__GOAL__
Copy every line of text in the material below word for word, omitting the pictures.
■ ■ ■ ■ ■ ■ ■
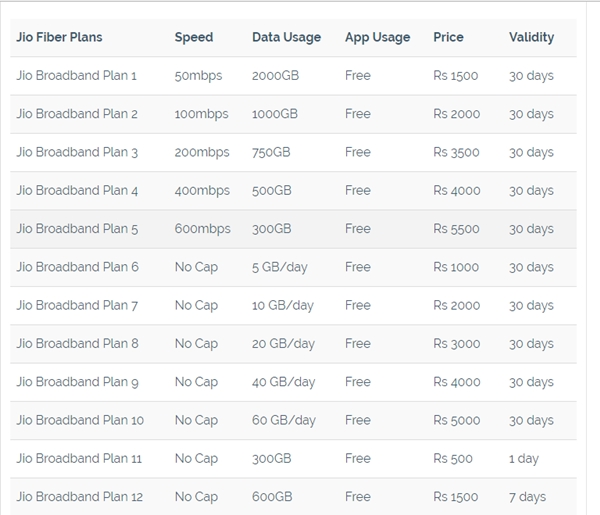Select the 5 GB/day data usage cell
This screenshot has height=515, width=600.
tap(283, 267)
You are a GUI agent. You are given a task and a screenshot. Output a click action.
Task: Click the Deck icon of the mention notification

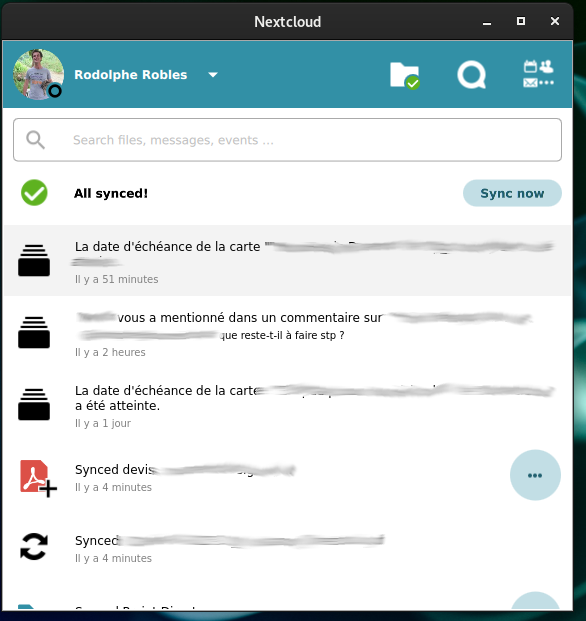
■ ■ ■ ■ ■ ■ ■
__THE RESULT__
Select the 5 GB/day data usage cell
This screenshot has height=515, width=600.
tap(283, 267)
You are a GUI agent. You are given a task and a screenshot. Output a click action.
Task: Click the Deck icon of the mention notification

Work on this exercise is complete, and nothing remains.